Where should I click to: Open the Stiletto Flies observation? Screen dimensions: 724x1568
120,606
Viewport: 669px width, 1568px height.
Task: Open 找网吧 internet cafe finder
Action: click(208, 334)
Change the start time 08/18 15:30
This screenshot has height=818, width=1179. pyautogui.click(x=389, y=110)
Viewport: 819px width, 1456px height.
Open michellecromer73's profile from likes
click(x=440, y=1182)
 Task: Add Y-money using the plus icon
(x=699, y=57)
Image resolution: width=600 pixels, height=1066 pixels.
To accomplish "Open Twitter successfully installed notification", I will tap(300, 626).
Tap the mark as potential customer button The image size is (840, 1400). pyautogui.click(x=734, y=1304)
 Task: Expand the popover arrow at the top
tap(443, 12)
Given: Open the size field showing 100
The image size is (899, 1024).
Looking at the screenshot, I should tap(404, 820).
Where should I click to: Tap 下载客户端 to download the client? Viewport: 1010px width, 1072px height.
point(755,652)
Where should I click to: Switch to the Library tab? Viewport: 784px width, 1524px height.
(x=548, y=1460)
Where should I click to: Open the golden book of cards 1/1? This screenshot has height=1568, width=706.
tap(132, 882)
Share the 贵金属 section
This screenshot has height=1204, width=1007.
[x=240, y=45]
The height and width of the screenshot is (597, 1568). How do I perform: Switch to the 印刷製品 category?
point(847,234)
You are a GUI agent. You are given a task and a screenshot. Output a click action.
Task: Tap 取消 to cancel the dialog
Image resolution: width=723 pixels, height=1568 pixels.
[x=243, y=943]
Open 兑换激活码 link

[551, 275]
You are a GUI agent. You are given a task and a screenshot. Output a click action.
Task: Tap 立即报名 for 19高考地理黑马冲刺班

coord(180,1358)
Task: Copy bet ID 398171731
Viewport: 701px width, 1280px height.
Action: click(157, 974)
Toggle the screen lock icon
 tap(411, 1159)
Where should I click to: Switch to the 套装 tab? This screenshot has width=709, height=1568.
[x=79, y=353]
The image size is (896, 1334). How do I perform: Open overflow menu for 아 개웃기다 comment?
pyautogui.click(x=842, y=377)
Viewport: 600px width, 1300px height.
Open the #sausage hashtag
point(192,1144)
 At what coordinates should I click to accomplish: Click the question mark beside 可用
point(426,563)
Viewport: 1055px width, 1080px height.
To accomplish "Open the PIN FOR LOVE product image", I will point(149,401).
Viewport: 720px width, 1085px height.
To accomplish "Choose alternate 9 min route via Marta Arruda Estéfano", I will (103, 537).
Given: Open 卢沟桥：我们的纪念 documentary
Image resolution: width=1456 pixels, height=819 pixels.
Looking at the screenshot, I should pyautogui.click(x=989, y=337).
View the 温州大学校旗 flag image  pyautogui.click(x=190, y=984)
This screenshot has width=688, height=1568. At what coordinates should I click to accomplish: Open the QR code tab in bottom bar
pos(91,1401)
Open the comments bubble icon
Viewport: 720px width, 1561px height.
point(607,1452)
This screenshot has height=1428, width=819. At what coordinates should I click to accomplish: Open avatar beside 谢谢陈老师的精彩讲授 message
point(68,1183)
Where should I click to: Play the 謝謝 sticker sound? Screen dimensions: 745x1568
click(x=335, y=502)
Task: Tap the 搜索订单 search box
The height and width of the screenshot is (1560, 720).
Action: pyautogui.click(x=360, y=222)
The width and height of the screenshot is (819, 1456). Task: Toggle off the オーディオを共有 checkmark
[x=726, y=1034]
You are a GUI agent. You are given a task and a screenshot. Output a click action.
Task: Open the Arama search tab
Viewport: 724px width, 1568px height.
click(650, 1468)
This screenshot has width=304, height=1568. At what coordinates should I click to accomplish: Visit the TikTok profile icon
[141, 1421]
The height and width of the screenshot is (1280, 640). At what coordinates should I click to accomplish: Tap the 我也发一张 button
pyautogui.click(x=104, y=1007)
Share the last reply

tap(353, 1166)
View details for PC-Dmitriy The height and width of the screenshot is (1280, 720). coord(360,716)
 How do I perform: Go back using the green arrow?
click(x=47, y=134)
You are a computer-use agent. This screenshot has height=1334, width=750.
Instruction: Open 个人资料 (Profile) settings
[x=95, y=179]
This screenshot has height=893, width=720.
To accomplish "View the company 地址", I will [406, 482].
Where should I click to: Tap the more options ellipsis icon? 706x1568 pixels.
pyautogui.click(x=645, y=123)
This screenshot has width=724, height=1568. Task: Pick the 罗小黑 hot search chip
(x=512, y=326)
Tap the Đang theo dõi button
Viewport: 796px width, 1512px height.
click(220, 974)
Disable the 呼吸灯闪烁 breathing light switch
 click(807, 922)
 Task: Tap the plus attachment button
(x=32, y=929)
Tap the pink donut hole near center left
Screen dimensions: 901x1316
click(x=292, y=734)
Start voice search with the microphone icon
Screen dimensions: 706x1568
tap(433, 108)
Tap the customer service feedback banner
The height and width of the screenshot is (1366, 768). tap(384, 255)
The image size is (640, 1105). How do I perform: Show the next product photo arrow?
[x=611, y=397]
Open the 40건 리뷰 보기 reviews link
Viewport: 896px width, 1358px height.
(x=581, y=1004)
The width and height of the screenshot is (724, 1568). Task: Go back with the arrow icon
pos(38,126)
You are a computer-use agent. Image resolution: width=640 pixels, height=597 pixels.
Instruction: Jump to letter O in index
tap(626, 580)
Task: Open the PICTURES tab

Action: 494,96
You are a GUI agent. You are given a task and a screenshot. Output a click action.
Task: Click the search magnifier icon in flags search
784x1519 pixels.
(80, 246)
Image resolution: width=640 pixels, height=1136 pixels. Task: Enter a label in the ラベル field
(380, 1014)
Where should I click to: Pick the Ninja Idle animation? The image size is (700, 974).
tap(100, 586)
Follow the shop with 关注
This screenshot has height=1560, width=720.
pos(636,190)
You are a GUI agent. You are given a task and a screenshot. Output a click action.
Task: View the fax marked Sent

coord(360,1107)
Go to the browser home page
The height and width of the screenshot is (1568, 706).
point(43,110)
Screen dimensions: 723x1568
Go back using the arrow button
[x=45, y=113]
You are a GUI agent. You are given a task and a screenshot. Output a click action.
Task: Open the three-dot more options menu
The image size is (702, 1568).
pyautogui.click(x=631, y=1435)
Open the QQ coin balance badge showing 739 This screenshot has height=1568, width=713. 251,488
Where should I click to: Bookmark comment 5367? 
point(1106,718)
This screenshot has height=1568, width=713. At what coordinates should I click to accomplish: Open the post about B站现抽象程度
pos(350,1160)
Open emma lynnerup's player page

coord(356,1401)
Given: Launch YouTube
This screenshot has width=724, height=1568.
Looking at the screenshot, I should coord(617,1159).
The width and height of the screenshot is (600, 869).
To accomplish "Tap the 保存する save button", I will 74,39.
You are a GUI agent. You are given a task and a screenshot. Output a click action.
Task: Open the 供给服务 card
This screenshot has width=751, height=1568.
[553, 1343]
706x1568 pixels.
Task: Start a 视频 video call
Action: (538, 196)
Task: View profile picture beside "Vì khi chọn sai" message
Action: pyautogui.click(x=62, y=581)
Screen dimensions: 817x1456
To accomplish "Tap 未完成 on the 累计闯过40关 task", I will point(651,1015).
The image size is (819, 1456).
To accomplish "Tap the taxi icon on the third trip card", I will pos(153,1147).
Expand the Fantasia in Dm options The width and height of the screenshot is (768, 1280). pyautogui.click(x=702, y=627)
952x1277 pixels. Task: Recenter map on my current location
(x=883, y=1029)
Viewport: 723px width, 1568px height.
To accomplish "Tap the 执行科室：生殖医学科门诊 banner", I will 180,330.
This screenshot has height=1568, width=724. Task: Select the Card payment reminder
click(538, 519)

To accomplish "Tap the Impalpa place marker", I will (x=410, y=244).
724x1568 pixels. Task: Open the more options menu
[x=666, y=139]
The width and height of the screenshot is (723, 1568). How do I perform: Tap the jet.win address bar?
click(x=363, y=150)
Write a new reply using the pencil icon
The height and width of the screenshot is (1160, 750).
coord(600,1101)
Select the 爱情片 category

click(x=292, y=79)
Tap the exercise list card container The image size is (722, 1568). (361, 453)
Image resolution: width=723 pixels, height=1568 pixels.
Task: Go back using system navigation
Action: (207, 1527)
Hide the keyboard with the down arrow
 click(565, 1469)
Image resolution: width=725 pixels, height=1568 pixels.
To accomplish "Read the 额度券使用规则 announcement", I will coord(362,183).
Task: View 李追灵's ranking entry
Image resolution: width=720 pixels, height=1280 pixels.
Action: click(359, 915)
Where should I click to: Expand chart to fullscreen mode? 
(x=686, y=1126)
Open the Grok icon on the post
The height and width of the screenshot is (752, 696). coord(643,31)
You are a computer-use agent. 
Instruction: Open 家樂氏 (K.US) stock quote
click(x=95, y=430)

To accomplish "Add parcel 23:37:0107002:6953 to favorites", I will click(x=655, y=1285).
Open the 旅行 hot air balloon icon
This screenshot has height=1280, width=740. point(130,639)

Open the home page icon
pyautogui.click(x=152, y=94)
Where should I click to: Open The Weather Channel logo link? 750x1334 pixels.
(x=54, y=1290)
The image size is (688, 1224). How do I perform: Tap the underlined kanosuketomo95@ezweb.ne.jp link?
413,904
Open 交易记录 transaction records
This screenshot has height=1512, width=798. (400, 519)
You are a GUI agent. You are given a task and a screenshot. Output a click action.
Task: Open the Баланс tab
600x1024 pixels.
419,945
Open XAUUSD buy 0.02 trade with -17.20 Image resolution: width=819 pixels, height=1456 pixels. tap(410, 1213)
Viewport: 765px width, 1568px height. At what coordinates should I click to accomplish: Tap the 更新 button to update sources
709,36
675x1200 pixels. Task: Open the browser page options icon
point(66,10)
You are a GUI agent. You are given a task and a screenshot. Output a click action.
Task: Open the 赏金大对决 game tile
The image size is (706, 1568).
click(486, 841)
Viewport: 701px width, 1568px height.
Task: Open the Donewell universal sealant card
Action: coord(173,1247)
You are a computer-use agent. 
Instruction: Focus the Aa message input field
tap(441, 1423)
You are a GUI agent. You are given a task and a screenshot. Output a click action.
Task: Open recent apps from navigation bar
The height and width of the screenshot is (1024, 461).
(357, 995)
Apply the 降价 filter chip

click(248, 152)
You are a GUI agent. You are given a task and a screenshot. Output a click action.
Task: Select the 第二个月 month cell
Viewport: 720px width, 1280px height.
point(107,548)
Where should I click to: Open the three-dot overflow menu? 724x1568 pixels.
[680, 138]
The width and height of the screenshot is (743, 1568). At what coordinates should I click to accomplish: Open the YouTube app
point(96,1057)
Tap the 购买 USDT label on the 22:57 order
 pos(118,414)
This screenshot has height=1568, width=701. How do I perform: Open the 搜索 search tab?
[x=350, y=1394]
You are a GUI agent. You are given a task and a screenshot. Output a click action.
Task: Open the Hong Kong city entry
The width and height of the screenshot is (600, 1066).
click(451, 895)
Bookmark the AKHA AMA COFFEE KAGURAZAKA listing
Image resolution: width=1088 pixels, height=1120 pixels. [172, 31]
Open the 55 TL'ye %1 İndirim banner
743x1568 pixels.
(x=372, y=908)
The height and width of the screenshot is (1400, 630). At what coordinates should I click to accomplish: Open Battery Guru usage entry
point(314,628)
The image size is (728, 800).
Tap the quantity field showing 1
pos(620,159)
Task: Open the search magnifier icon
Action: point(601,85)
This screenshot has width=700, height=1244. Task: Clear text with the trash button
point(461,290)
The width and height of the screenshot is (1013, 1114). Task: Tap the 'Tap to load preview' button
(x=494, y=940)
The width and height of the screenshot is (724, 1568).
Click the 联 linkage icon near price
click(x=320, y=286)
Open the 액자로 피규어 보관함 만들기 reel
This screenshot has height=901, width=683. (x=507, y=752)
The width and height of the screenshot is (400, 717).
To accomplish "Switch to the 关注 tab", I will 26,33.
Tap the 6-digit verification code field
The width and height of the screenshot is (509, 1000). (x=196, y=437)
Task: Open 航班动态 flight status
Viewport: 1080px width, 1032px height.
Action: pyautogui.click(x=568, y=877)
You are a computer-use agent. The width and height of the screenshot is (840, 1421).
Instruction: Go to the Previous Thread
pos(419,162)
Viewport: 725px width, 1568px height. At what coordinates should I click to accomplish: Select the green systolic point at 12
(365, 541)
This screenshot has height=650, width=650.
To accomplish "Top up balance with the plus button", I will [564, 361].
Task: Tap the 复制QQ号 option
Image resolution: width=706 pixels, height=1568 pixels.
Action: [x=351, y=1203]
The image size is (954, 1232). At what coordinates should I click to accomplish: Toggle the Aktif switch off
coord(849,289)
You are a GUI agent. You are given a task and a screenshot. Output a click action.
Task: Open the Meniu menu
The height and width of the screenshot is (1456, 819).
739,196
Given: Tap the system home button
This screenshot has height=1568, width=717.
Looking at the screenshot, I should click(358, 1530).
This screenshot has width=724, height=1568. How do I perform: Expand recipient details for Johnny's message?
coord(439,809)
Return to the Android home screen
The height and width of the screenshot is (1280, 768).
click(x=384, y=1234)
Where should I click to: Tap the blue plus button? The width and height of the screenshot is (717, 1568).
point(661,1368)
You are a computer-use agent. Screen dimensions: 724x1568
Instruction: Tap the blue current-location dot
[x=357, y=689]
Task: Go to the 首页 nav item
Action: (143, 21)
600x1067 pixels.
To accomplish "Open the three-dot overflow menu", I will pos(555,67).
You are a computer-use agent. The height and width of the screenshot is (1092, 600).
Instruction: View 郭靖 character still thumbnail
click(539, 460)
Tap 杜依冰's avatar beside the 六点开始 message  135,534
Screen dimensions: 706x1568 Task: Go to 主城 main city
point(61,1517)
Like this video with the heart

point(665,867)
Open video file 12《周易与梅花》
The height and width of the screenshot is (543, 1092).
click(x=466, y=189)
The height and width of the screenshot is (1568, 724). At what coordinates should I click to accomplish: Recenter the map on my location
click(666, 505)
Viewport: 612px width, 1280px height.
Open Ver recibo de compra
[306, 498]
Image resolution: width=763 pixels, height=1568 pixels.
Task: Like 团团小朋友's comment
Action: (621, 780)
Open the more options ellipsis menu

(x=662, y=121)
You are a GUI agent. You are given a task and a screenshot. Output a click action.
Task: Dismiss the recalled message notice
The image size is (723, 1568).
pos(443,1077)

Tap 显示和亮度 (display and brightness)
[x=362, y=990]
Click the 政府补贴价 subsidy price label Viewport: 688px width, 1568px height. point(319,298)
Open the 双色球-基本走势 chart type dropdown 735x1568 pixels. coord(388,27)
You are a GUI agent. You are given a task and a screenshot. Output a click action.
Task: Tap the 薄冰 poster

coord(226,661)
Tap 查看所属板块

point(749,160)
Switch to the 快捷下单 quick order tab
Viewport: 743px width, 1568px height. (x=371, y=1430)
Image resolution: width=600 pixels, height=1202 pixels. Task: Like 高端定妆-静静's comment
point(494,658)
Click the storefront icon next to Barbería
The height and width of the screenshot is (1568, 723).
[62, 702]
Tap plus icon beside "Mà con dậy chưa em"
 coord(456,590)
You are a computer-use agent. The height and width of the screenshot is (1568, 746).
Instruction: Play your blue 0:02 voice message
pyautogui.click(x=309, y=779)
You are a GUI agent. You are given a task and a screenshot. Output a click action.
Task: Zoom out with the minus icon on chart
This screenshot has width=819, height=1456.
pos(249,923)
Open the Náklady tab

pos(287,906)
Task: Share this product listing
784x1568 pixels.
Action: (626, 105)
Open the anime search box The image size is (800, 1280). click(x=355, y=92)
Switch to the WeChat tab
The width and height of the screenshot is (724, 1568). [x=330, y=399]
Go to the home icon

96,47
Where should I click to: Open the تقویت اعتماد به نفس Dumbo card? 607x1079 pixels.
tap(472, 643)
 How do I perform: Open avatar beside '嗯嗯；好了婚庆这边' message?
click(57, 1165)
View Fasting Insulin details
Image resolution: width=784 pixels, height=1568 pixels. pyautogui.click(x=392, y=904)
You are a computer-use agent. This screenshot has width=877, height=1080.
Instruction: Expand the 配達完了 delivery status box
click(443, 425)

> GIVEN PROBLEM
Transcribe the items starting at the line containing "The image size is (819, 1456)." and ending at the line containing "click(538, 519)", copying each line exactly.

> RESULT BELOW
The image size is (819, 1456).
To accomplish "Tap the taxi icon on the third trip card", I will pos(153,1147).
Expand the Fantasia in Dm options The width and height of the screenshot is (768, 1280). pyautogui.click(x=702, y=627)
952x1277 pixels. Task: Recenter map on my current location
(x=883, y=1029)
Viewport: 723px width, 1568px height.
To accomplish "Tap the 执行科室：生殖医学科门诊 banner", I will 180,330.
This screenshot has height=1568, width=724. Task: Select the Card payment reminder
click(538, 519)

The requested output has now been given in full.